Instructions for the task — Rewrite the part of the listing that opens with the line containing "Given: Choose 使用用户帐户和密码连接到其他计算机 option" and closes with the line containing "Image resolution: width=903", swapping "undo arrow icon" for "redo arrow icon" and keeping every other character as it is.

(Dataset items)
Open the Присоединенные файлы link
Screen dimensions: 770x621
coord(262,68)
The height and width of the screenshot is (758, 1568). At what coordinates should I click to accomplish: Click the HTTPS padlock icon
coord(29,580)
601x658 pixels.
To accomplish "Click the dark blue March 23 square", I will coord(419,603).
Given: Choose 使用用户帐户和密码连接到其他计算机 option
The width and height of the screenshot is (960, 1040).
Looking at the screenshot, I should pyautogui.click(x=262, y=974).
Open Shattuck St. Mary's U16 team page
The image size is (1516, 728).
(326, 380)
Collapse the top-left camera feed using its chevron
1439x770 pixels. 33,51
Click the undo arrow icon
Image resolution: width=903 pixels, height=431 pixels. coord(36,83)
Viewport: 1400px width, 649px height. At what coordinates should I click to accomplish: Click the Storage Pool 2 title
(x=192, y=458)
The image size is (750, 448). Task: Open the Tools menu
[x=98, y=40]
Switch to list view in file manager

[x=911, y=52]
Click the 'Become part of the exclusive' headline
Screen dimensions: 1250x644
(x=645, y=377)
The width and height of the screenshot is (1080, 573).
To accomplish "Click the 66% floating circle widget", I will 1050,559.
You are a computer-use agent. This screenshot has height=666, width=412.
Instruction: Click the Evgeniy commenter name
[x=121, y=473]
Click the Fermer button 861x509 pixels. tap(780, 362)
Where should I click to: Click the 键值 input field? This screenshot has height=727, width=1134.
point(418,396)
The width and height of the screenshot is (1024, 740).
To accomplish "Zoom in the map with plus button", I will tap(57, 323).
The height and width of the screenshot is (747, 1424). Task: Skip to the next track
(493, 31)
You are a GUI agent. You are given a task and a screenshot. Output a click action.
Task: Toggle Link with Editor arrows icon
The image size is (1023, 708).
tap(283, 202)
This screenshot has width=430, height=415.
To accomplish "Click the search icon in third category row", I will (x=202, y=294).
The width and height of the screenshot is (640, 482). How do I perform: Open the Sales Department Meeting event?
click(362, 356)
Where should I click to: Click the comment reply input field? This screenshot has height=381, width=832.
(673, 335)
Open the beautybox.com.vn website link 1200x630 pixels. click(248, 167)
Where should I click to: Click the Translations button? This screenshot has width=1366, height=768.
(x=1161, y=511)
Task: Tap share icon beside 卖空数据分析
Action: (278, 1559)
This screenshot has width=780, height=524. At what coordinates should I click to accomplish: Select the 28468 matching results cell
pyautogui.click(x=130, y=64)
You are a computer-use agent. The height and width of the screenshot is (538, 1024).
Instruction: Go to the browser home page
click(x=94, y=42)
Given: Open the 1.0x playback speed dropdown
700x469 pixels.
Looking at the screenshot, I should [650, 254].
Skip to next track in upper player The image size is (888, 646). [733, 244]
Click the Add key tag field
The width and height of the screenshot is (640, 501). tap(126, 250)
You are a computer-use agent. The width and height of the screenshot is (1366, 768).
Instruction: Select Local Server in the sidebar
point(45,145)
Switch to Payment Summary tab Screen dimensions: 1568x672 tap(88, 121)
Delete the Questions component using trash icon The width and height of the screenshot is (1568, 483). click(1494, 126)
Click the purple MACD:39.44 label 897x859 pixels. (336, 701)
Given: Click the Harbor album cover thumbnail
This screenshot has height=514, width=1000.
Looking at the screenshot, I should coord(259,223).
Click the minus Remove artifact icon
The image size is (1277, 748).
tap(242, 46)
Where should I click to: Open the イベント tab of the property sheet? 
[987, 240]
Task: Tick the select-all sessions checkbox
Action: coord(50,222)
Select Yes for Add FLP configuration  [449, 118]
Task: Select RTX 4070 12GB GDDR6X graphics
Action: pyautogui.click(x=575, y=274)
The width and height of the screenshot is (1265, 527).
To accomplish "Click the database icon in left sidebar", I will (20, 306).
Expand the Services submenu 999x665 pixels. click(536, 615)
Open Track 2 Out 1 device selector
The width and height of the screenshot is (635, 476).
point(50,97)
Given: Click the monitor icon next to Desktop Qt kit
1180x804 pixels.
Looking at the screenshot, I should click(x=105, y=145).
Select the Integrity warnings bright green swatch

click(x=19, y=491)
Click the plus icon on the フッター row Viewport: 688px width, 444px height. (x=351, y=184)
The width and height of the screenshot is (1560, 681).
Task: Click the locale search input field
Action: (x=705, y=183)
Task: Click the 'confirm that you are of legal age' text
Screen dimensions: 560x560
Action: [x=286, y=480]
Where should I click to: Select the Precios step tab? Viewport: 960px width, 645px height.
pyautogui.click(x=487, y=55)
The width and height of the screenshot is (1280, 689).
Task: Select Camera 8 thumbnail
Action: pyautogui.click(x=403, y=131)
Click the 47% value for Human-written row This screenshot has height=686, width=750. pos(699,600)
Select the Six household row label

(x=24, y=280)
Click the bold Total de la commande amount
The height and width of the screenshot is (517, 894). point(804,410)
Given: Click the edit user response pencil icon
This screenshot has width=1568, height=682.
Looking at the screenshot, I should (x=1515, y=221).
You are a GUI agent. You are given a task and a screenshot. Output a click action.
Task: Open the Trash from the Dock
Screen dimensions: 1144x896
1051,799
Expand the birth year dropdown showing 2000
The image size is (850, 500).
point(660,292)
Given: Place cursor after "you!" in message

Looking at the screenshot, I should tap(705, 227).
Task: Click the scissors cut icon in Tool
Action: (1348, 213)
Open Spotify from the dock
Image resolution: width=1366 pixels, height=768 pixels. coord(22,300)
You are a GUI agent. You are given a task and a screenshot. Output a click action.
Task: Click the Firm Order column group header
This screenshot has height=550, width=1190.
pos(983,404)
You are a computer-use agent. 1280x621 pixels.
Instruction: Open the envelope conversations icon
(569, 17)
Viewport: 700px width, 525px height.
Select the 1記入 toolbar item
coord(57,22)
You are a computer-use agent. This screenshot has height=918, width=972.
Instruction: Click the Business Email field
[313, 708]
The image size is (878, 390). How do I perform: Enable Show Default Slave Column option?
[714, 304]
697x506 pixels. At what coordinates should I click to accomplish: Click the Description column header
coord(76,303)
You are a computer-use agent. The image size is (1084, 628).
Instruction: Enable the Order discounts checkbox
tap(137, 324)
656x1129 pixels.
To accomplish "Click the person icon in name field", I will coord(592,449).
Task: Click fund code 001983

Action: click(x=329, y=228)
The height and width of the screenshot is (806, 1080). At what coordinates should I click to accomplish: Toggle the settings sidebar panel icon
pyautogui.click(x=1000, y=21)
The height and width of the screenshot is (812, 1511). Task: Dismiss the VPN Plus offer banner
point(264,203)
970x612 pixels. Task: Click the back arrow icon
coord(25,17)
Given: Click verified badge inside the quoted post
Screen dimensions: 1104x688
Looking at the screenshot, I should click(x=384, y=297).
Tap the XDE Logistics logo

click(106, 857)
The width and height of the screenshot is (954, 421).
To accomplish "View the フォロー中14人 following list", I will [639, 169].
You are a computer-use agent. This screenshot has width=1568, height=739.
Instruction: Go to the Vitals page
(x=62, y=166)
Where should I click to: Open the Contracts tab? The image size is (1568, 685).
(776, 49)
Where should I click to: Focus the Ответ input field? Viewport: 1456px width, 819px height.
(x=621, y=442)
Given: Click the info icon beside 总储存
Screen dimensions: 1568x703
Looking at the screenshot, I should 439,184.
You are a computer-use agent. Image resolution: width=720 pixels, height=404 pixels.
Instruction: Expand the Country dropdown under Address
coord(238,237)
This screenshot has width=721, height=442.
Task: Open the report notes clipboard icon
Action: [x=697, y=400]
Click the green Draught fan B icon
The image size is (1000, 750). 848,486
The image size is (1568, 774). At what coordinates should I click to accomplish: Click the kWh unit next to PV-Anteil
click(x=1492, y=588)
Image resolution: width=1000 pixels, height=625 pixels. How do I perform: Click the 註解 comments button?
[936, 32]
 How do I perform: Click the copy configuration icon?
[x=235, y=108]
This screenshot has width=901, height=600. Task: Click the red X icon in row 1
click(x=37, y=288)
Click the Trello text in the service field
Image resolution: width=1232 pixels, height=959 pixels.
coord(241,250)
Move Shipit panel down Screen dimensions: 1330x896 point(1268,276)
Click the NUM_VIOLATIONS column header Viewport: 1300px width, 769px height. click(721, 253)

Written solution —
Given: Choose 使用用户帐户和密码连接到其他计算机 option
The width and height of the screenshot is (960, 1040).
Looking at the screenshot, I should pyautogui.click(x=262, y=974).
Open Shattuck St. Mary's U16 team page
The image size is (1516, 728).
(326, 380)
Collapse the top-left camera feed using its chevron
1439x770 pixels. 33,51
Click the redo arrow icon
Image resolution: width=903 pixels, height=431 pixels. coord(36,83)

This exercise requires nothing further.